- _Article_
-- -- --

Since random forests do not require feature engineering and are able to handle `NA` values, no other preprocessing was done. This data was saved to parquet for later use when we run the training of our algorithm. This code can be found in `random_forest/transform.py` and was executed as a PySpark job.

### 4.3.2 Training - Random Forest 
 
The data used for training was read in from the parquet files generated during the preprocessing step above but was first split into a train and test dataset with a 70/30 split. The training dataset was used for training and the test dataset was used for testing the performance of the trained model. This code for this section is located in `random_forest/train.py` and was also executed as a PySpark job.

On our first several trainings, we noticed the loss was fairly high and we discovered the class imbalance in our dataset was the likely culprit since random forests are sensitive to class imbalances in the training data. Given an imbalance, they will bias towards the class(es) that have more examples. To address this, we performed an oversampling of the underrepresented class in the training dataset. In this case the "not clicked" class ($y = 0$) comprised around 75% of the dataset, while the "clicked" class ($y = 1$) comprised the remaining 25%. Our oversampling strategy then became to duplicate the "clicked" examples twice giving a more balanced dataset. This approach lowered our loss over 35% on the test dataset. Note that this oversampling was only performed on the training dataset and not the test dataset.

-- -- --

- _Collected material_
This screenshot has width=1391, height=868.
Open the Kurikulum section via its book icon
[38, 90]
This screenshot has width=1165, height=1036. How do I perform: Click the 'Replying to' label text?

-- -- --

- _Actions to take_
a. Answer these questions about the random forest write-up, each on its own line with the same label:
(i) In which file is the training code located?
(ii) What split was used to divide the data into train and test datasets?
(iii) By how much did the oversampling lower the loss on the test dataset?
b. Retype the passage of the random forest write-up starting at "Since random forests do" and ending at "also executed as a PySpark job.".
c. Write what comes next in the random forest write-up, picking up after its last sentence.

- _Answers to the problems_
a.
(i) `random_forest/train.py`
(ii) A 70/30 split.
(iii) Over 35%.

b.
Since random forests do not require feature engineering and are able to handle `NA` values, no other preprocessing was done. This data was saved to parquet for later use when we run the training of our algorithm. This code can be found in `random_forest/transform.py` and was executed as a PySpark job.

### 4.3.2 Training - Random Forest 
 
The data used for training was read in from the parquet files generated during the preprocessing step above but was first split into a train and test dataset with a 70/30 split. The training dataset was used for training and the test dataset was used for testing the performance of the trained model. This code for this section is located in `random_forest/train.py` and was also executed as a PySpark job.

c.
In [27]:
def oversample(df, target_col='y', feature_col='features', majority_class='0.0', minority_class='1.0', percentage_over=2):
    minority = df[df[target_col] == minority_class].cache()

    for i in range(percentage_over):
        df = df.unionAll(minority)

    return df

def log_loss(actual, predicted, epsilon=1e-15):
    acutal = int(actual)
    predicted = predicted[0]  # class 0

    # clip value between [epsion, 1-epsilon]
    predicted = max(predicted, epsilon)
    predicted = min(predicted, 1-epsilon)

    if actual == 1:
        return -math.log(predicted)
    else:
        return -math.log(1 - predicted)


spark.udf.register('log_loss', log_loss, DoubleType())
log_loss_udf = udf(log_loss, DoubleType())

# read in processed parquet file into an RDD
# df = spark.read.parquet(
#     'gs://w261-f19-team1/ohe_10k_numeric').\
#     select(['label', 'features']).\
#     where(col('label').isNotNull())
    
#import one hot encoded file
#INPUT_FILE = 'gs://261_projectdata/261project_data/df_ohe_10k.parquet'
INPUT_FILE = 'data/df_ohe_300.parquet'

# read in Spark dataframe
df = spark.read.parquet(INPUT_FILE).select('y', 'features')

# split test/train datasets
train, test = df.randomSplit([0.7, 0.3], seed=0)

train = train.cache()
test = test.cache()

print('original dataset:')
print('train count = ', train.count())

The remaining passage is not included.